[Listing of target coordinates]
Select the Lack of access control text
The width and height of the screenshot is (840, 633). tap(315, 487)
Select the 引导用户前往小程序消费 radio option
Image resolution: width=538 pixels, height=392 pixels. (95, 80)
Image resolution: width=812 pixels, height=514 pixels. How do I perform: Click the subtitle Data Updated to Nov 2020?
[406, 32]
...
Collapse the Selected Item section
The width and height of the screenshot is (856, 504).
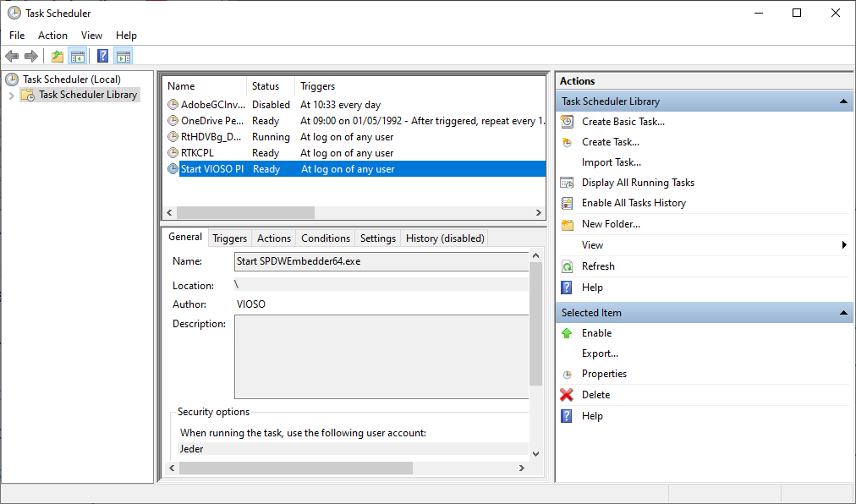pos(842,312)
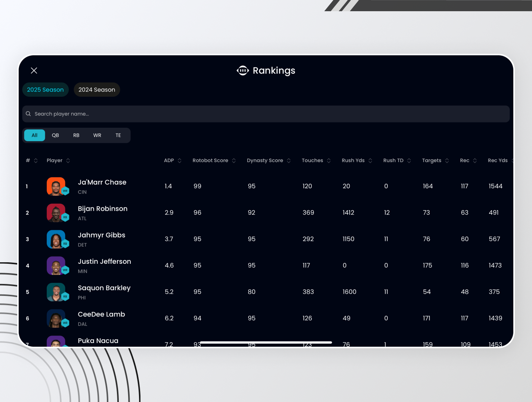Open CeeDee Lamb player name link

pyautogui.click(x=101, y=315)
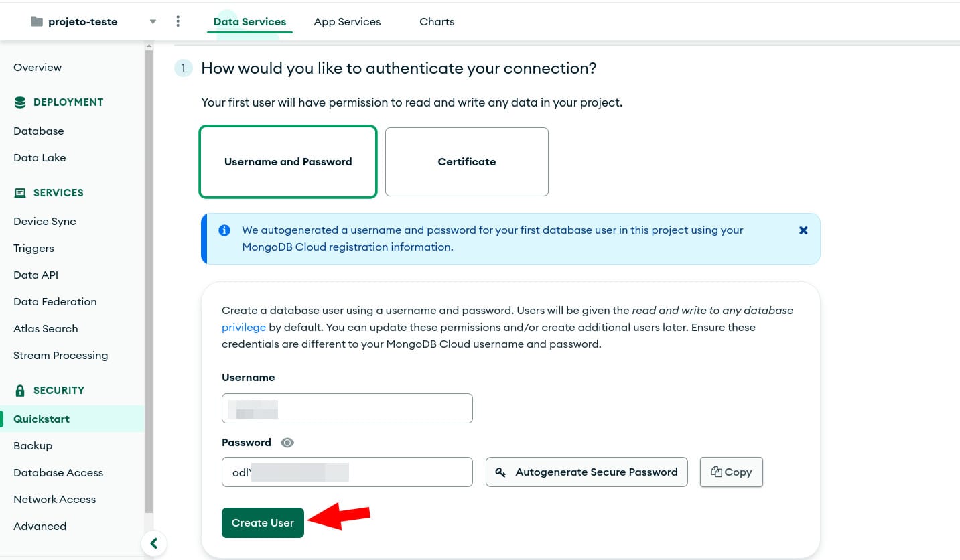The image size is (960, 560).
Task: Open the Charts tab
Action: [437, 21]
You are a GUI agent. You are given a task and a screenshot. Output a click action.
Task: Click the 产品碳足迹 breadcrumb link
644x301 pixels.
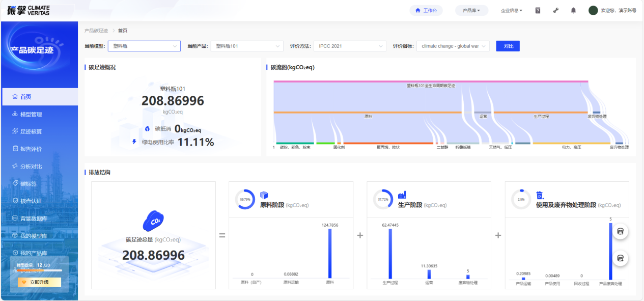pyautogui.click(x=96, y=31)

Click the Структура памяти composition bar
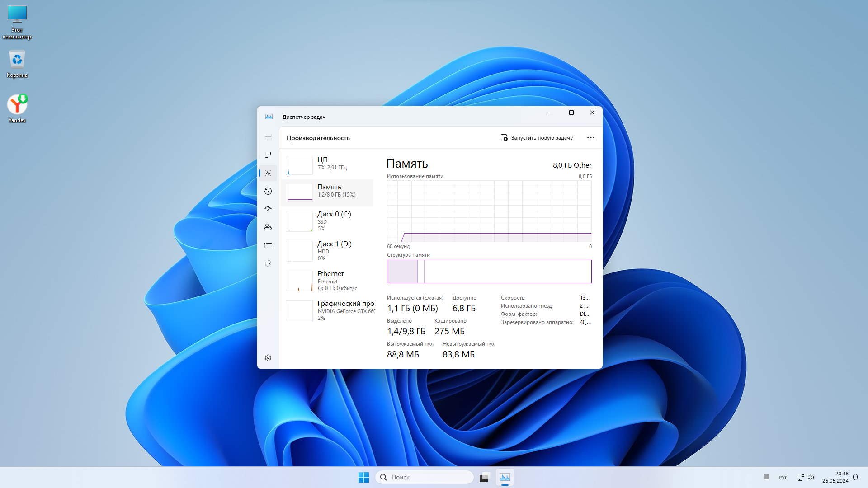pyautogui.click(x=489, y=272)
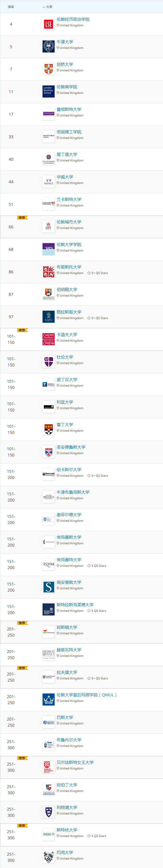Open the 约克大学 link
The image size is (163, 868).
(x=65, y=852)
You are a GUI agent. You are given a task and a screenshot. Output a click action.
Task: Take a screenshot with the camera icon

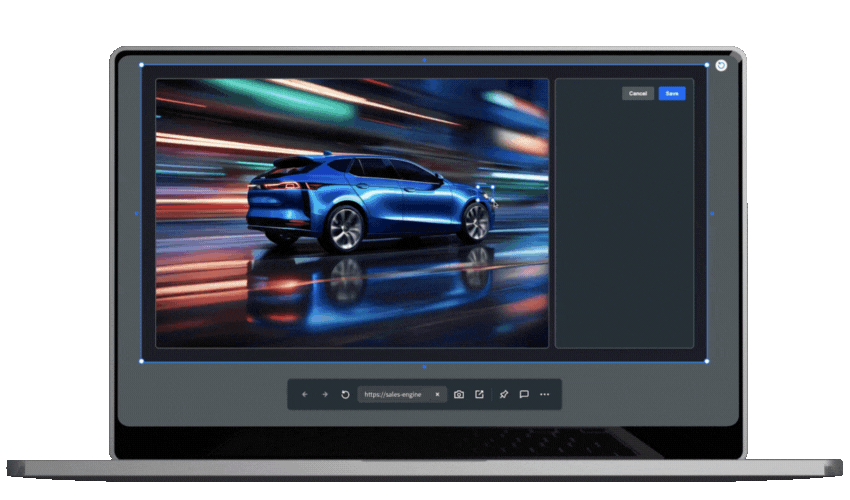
...
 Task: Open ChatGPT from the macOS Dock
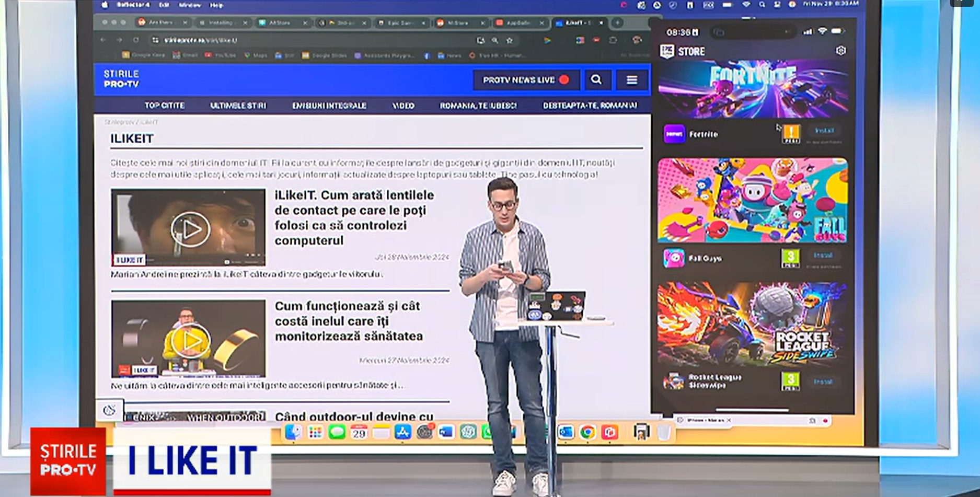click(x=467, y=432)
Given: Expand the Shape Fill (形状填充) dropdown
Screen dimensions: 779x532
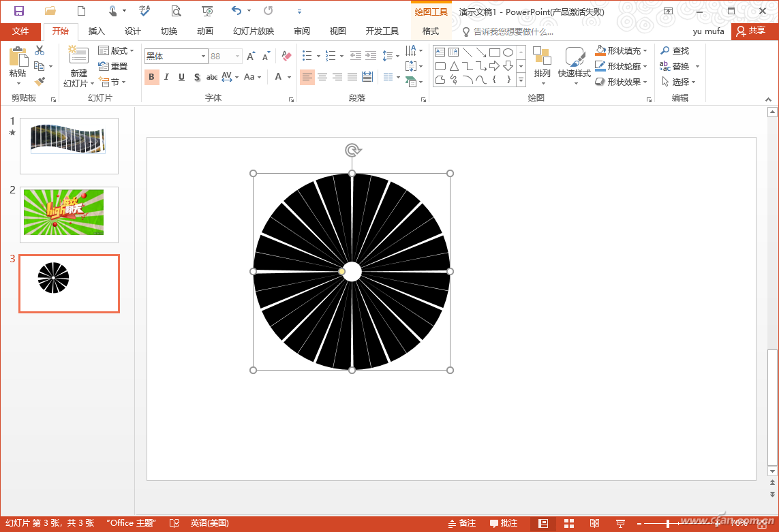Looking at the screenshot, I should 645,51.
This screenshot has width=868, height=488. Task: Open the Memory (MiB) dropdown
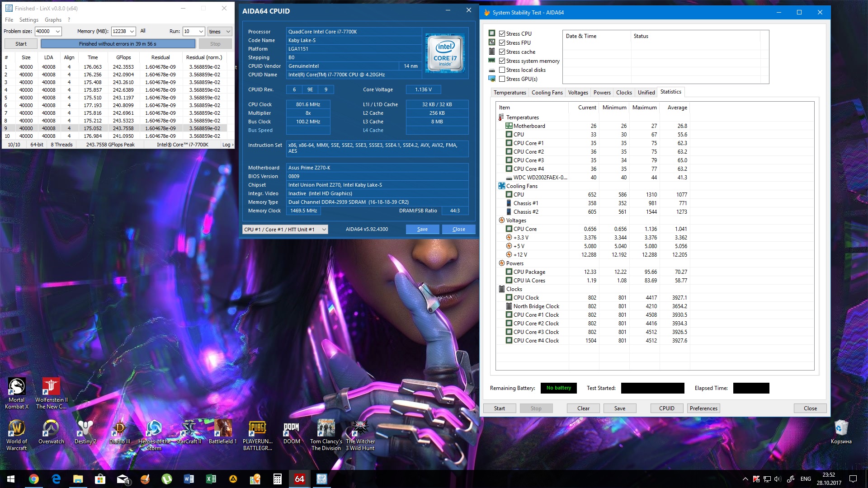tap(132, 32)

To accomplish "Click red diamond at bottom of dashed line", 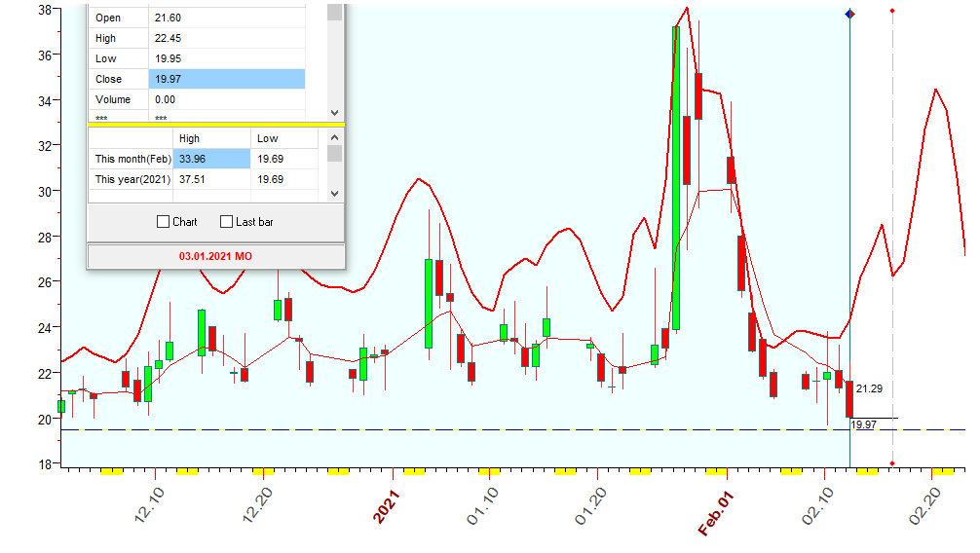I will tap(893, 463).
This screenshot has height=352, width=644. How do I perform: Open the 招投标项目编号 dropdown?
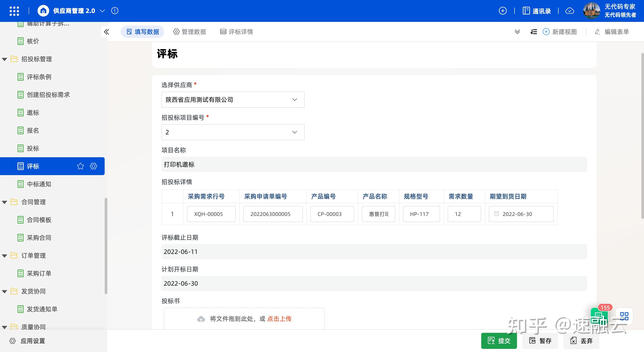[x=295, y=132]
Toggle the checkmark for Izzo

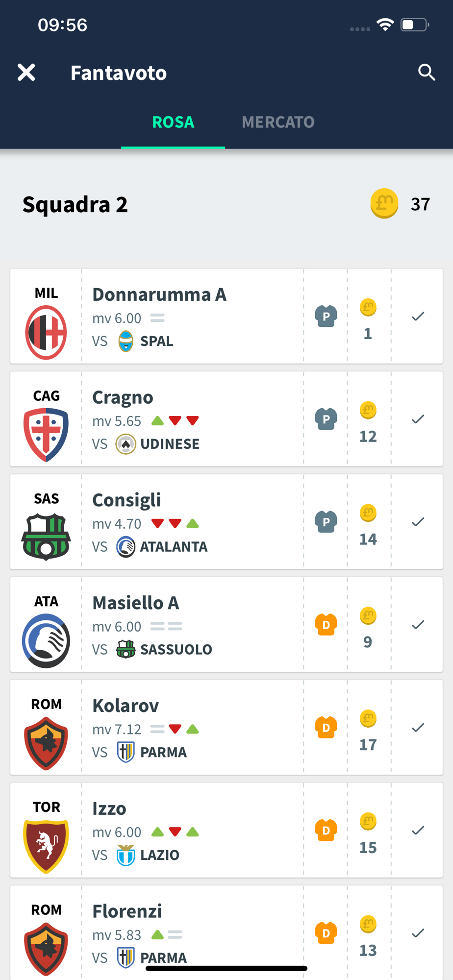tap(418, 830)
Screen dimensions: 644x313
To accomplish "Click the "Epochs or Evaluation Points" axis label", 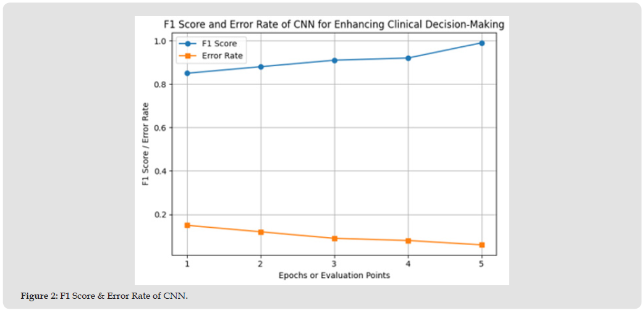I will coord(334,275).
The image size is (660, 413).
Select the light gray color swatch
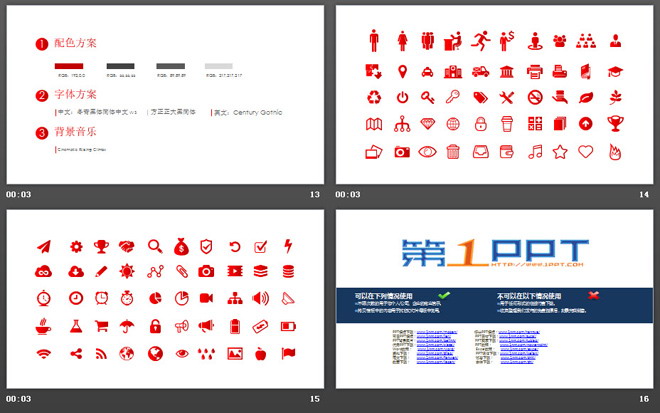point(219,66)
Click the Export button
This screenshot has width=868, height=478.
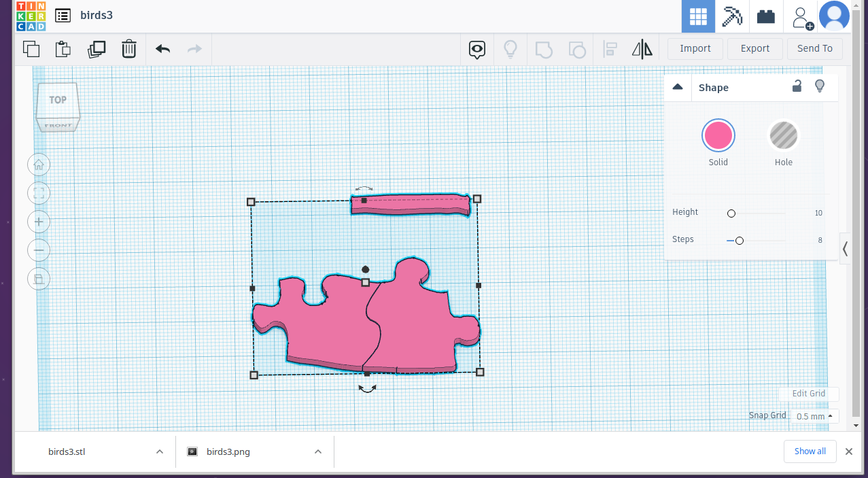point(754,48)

WHAT IS EXPECTED: How many lines in the listing contain the word "dropdown"? Reply with the number alone.

COMPLETED TASK: 3